Extended Processing of "Fake" Formulas

Description

Create a simplified or "fake" version of a model formula for internal use in gamlss2. Many model formulas in gamlss2 may contain complex terms such as smoothing functions, tensor-product interactions, distributional components, or multiple right-hand sides. These extended formulas cannot be passed directly to model.frame, which expects a traditional formula as used in lm or glm.

fake_formula() therefore "fakes" a standard formula by rewriting the original model specification into a form that is acceptable to model.frame, while preserving all variable transformations (e.g., log(), exp(), arithmetic expressions) and extracting any special model terms. These special terms can then be handled separately during model setup and fitting.

In summary, the function separates the parsing of model terms from the creation of the data frame: it provides a clean, simplified formula that ensures correct extraction and evaluation of variables.

Usage

fake_formula(formula, specials = NULL,
  nospecials = FALSE, onlyspecials = FALSE)

Arguments

formula A formula, Formula, or a list of formulas.
specials Character, vector of names of special functions in the formula, see terms.formula.
nospecials Logical, should variables of special model terms be part of the "fake formula"?
onlyspecials Logical, should only the special model terms be returned?

Value

Depending on the input formula, the function returns a formula or Formula. If onlyspecials = TRUE a vector or list of special model term names is returned.

Note

In some versions of the RStudio IDE, printing or inspecting a fake_formula() object may trigger a message of the form

‘length = 2’ in coercion to ‘logical(1)’.

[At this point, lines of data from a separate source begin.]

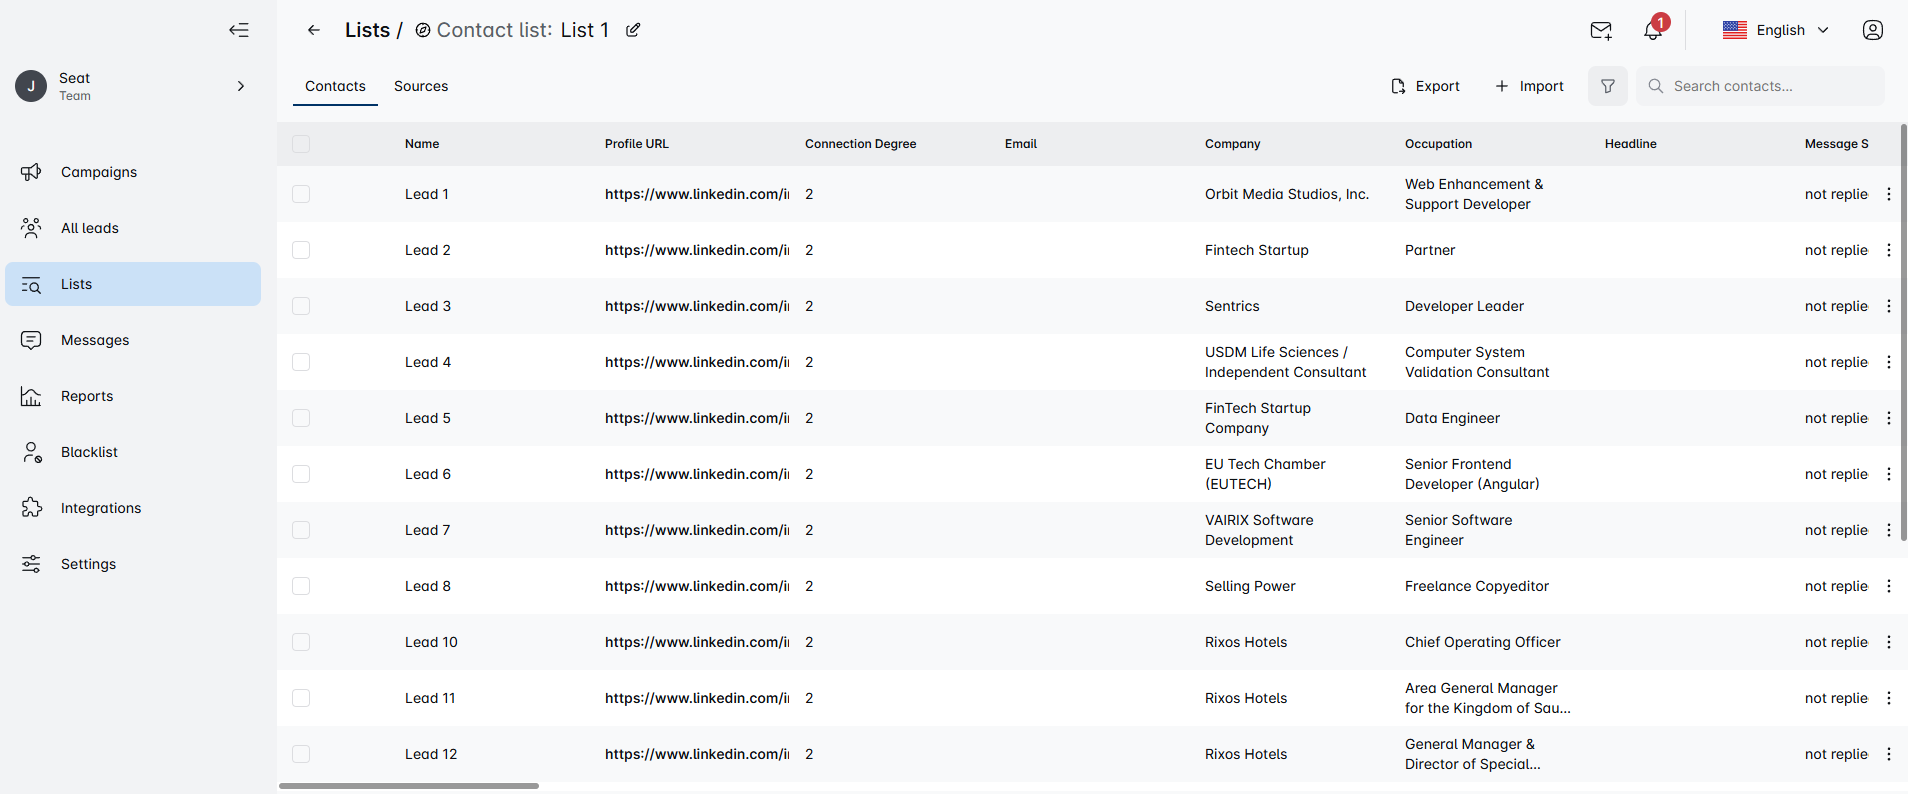This screenshot has height=794, width=1908.
Task: Go to Campaigns in the sidebar
Action: [99, 172]
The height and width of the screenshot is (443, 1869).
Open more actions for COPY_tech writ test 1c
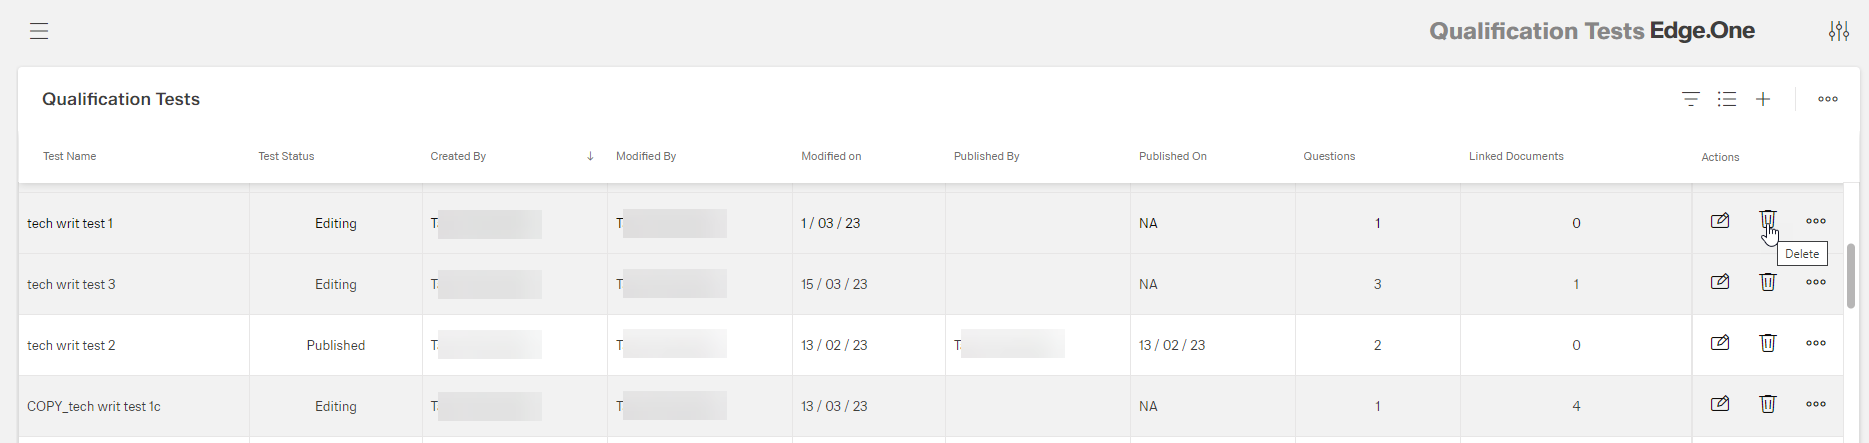tap(1816, 405)
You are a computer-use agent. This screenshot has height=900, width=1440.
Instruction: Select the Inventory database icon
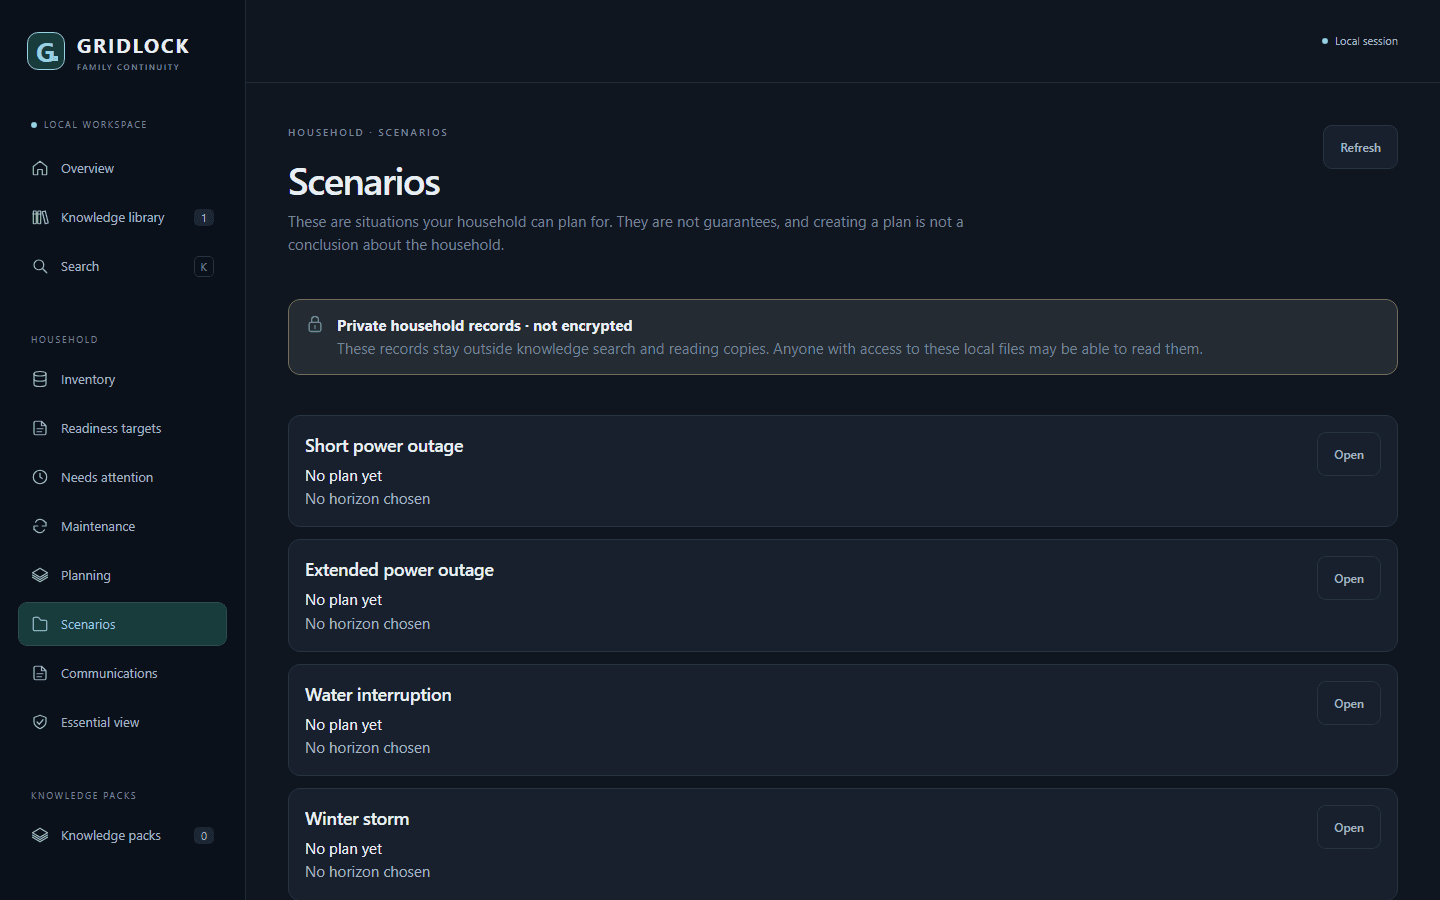point(40,379)
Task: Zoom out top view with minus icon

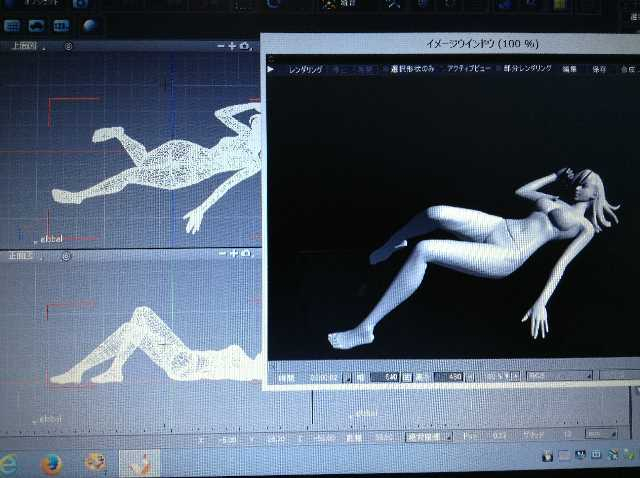Action: [x=221, y=46]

This is due to the way RStudio internally inspects objects of class Formula, whose length() method returns a two-element vector (reflecting the number of left- and right-hand side components). The message does not indicate a problem with fake_formula(), and the returned object is valid and works correctly with model.frame() and subsequent processing. The message does not appear in a standard R session outside RStudio.

See Also

gamlss2

Examples

library("gamlss2")

## basic formula, log(x3) should be kept
f <- y ~ x1 + x2 + log(x3)
ff <- fake_formula(f)
print(ff)
y ~ x1 + x2 + log(x3)
## including special model terms
## again, keep log(x3)
f <- y ~ x1 + s(x2) + x3 + te(log(x3), x4)
ff <- fake_formula(f)
print(ff)
~x1 + x3 + x2 + log(x3) + x4
## multiple parts on the right-hand side
f <- y ~ x1 + s(x2) + x3 + te(log(x3), x4) | x2 + sqrt(x5)
ff <- fake_formula(f)
print(ff)
y ~ x1 + x3 + x2 + log(x3) + x4 | x2 + sqrt(x5)
## collapse all formula parts
print(formula(ff, collapse = TRUE))
y ~ x1 + x3 + x2 + log(x3) + x4 + (x2 + sqrt(x5))
print(formula(ff, collapse = TRUE, update = TRUE))
y ~ x1 + x3 + x2 + log(x3) + x4 + sqrt(x5)
## list of formulas
f <- list(
  y ~ x1 + s(x2) + x3 + te(log(x3), x4),
    ~ x2 + sqrt(x5),
    ~ z2 + x1 + exp(x3)
)
ff <- fake_formula(f)
print(ff)
y ~ x1 + x3 + x2 + log(x3) + x4 | x2 + sqrt(x5) | z2 + x1 + exp(x3)
## extract separate parts on the right-hand side
formula(ff, rhs = 1)
y ~ x1 + x3 + x2 + log(x3) + x4
formula(ff, rhs = 2)
y ~ x2 + sqrt(x5)
formula(ff, rhs = 3)
y ~ z2 + x1 + exp(x3)
## formula with multiple responses and multiple parts
f <- y1 | y2 | y3 ~ x1 + s(x2) + x3 + te(log(x3), x4) | x2 + ti(x5)
ff <- fake_formula(f)
print(ff)
y1 | y2 | y3 ~ x1 + x3 + x2 + log(x3) + x4 | x2 + x5
## list of formulas with multiple responses
f <- list(
  y1 ~ x1 + s(x2) + x3 + te(log(x3), x4),
  y2 ~ x2 + sqrt(x5),
  y3 ~ z2 + x1 + exp(x3) + s(x10)
)
ff <- fake_formula(f)
print(ff)
y1 | y2 | y3 ~ x1 + x3 + x2 + log(x3) + x4 | x2 + sqrt(x5) | 
    z2 + x1 + exp(x3) + x10
## extract only without special terms
ff <- fake_formula(f, nospecials = TRUE)
print(ff)
y1 | y2 | y3 ~ x1 + x3 | x2 + sqrt(x5) | z2 + x1 + exp(x3)
## extract only special terms
ff <- fake_formula(f, onlyspecials = TRUE)
print(ff)
[[1]]
[1] "s(x2)"          "te(log(x3),x4)"

[[2]]
character(0)

[[3]]
[1] "s(x10)"